So much has changed for him.
From the very beginning of his professional career Josh Taylor was hunting the biggest game available. The quick-fisted Scotsman was Commonwealth champion in his seventh fight. He broke into The Ring Magazine rankings following his 10th fight. He was a world titleholder by his 15th fight. He became the unified titleholder in his 16th fight.
In recent years, Taylor, The Ring Magazine junior welterweight champion, as well as the IBF and WBA titleholder, has been taking names and kicking ass. He’s fought the best, with his last four opponents carrying a combined record of 94-1. Three consecutive victories over unbeaten foes Ryan Martin, Ivan Baranchyk and Regis Prograis saw him win the final of the World Boxing Series and emerge as one of the hottest fighters in the sport.

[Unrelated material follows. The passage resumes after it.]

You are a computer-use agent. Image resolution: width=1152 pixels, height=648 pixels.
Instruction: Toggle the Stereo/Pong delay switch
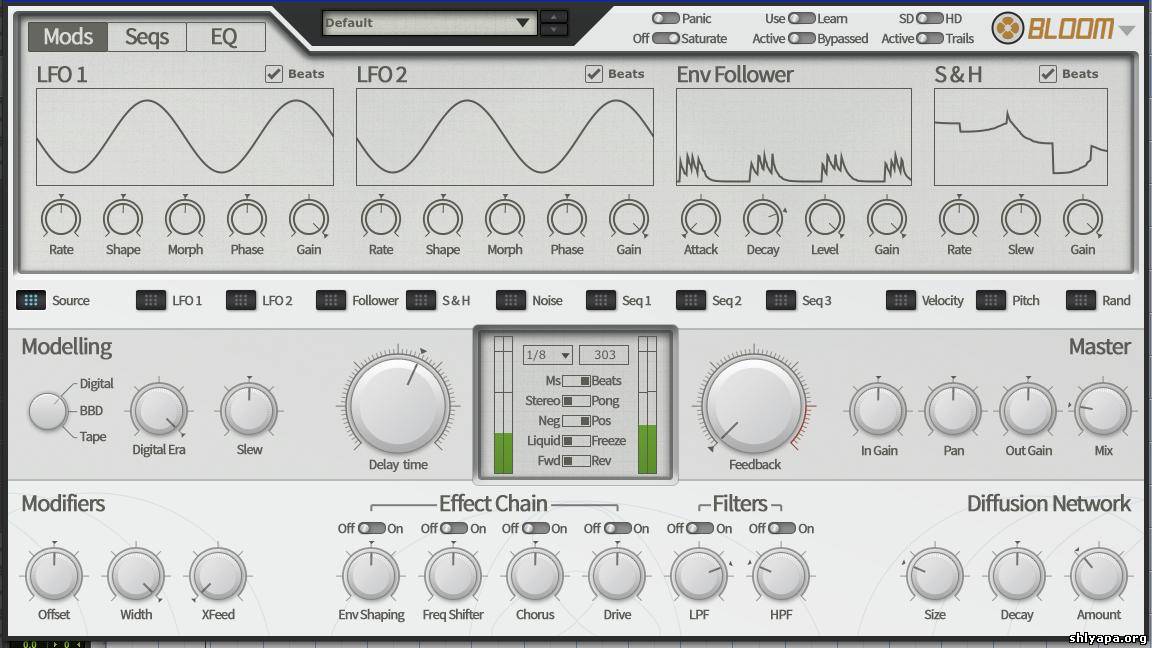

Now Taylor is the hunted one.
The first opponent looking to snare the classy Scottish southpaw is IBF mandatory challenger Apinun Khongsong. The unbeaten 23-year-old from Thailand must travel almost 6,000 miles to the hostile confines of the SSE Hydro in Glasgow for his first world title opportunity on May 2. However, despite being a prohibitive favorite, the home fighter promises that he won’t be taking anything for granted.
“My mindset is the same, if not stronger,” Taylor (16-0, 12 knockouts) told The Ring at Wednesday’s press conference at the Hilton Grosvenor in Glasgow. “I’ve got the target on my back, so the hard work begins now. When I was coming up and wanted to be champion, I was saying, ‘I want fight him because he has the titles and the belts.’
“It’s up to me to keep doing what I’ve been doing, and I’ve set new goals. I want to unify this division and win a world title at a second weight. If I lose on May 2nd it throws all they plans and ambitions up in the air, so it’s easy to get up in the morning and train because I still have the hunger and desire.”
As well as his new-found status as a fighter, Taylor has made every conceivable change imaginable to his team. Top Rank has replaced Cyclone Promotions, MTK has replaced Barry McGuigan and, more recently, it was confirmed that former Ring Magazine Trainer of the Year nominee (2018) Ben Davison has replaced Shane McGuigan as head coach.
“Josh is a phenomenal fighter, but he’s also a great lad and that’s important to me because of the way I work – 24/7,” said Davison, who has previously trained Tyson Fury and currently works with WBO super middleweight titleholder Billy Joe Saunders. “For me to put in that dedication, I have to have that connection and I had that with Josh.
“In terms of the boxing, we have to make Josh’s strengths super-strengths and his weaknesses strengths. For example, Billy Joe is a right-handed southpaw and his jab is just phenomenal. If you look at the connect rate on his jab, it’s much higher that Josh’s. But if you look at Josh’s stats up-close, they’re phenomenal compared to Billy Joe’s. We’re talking about two of the best southpaws in the world, but their strengths are in different areas. I’ll be working on those areas, but just for them to be in the gym together means they’ll both benefit from each other.”
At 5-foot-10, Khongsong (16-0, 13 KOs) matches Taylor for height and natural size, but he doesn’t have the experience, the talent or the speed of the defending champion. What he does have, however, is crushing power in both fists, so Taylor will probably be best served defusing the challenger’s bombs with finesse and skill.
“You never know,” countered Taylor quickly. “I’ll go out and have a look at him in the first couple of rounds and see what he has to offer. I’ll adapt on the job, but I always have a rough idea of how I want to box guys and fight guys. If things aren’t going the way you planned, then you’ve got to change it.
“I really believe that it’s going to take a special fighter [to beat me]. If he catches me on the chin then it’s a lucky shot but I don’t see that happening at all.”
Davison doesn’t see that happening either, but his respect for the challenger remained visceral. The Manchester-based coach even went as far as to say that Khongsong will become “the next big thing” out of Thailand, emulating the likes of Srisaket Sor Rungvisai as a major force at world level.
“I think he’s a very good fighter and a dangerous opponent,” said Davison. “There’s not much to see of him [on YouTube], so people will underestimate his ability, but he’s a born fighter from that part of the world and he won’t be overawed.
“You don’t want to be on the end of Khongsong’s punches. He punches from the shoulders well and delivers his shots well. It’s better to be too far out, too close or working at angles. You don’t want to be in the direct line of fire.”